E la Polizia? Fa il suo dovere, conta i suoi morti, cerca di contenere l’escalation di una criminalità in espansione, che lucra sui vizi del ventre molle della Milano bene e male, nutrendolo di roba, gioco d’azzardo, donne. Vizi e denaro contaminano politici e amministratori pubblici, ricchi e meno ricchi, anche pezzi della classe media e delle periferie proletarie.
L’impero del crimine si espande. Dodici anni di crescita esponenziale dell’emigrante catanese che diventa il signore del cartello ambrosiano della droga e dell’ex rapinatore di banche che diventa il delle bische. Ci sarà pure una Corte che condannerà i rei, in Assise, in Appello o Cassazione! Ci sarà una cella che li recluderà!
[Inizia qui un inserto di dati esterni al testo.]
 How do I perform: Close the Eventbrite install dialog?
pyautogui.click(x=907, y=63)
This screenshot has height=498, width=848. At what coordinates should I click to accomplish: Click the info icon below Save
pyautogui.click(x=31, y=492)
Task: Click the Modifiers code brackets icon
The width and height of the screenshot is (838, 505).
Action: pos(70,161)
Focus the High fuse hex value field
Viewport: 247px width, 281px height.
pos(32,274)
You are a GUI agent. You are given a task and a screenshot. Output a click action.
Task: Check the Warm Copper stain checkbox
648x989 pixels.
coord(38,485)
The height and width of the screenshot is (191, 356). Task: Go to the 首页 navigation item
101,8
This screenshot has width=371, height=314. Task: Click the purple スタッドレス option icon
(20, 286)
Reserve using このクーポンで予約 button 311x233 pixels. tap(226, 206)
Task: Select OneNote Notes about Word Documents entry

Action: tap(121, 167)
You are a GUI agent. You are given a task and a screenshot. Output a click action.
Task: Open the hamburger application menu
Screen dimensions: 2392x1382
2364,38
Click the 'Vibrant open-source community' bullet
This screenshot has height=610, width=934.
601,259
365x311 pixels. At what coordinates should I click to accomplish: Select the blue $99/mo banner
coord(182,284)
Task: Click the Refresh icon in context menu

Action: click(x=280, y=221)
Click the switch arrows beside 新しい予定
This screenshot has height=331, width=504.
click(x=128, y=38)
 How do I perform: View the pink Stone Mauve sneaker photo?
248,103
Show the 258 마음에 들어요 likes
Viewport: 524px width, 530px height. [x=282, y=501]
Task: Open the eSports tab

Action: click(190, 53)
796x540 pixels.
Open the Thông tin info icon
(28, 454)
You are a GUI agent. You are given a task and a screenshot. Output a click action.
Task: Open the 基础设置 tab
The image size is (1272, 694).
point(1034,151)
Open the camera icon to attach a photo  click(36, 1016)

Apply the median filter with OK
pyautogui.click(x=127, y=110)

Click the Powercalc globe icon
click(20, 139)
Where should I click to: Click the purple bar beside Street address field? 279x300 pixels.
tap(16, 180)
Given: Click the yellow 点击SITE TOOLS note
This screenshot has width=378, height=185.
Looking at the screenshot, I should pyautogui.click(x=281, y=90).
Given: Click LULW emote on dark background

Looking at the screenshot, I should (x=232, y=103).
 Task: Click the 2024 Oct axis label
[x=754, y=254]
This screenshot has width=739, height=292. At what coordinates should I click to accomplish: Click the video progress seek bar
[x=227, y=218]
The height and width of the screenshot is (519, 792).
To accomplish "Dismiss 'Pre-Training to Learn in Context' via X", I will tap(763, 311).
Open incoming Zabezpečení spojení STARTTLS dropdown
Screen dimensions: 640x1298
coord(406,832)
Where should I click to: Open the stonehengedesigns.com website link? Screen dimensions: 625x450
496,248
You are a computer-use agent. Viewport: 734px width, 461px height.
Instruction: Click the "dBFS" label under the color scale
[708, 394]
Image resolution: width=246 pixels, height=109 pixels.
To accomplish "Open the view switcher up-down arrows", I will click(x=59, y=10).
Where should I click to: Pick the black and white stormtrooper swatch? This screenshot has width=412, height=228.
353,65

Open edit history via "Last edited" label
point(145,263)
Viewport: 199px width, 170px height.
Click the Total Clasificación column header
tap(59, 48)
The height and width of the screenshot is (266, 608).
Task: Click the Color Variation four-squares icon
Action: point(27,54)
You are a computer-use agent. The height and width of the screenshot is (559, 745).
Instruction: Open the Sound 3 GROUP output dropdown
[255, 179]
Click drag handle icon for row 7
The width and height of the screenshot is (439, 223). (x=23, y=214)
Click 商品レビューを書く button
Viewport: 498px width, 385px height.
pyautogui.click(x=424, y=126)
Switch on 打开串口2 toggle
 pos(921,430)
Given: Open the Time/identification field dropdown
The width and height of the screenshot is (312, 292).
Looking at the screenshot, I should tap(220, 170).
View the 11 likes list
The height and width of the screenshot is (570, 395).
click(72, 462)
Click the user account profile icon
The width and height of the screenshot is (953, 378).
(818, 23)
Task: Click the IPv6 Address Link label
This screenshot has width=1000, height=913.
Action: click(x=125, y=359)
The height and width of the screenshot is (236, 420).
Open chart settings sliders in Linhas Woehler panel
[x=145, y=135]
Sono occorsi sei anni a Paolo Roversi per immaginare, scrivere e vedere pubblicato il romanzo. In un niente il mercato ha divorato la prima edizione. A molti piace riconoscere nelle location della vicenda luoghi reali che sono noti e in qualche caso abituali. Piace rileggere vicende di tempi appena consumati. Infatti, conclude l’autore, questa grande storia di mala milanese sarebbe incredibile se non fosse basata su fatti reali.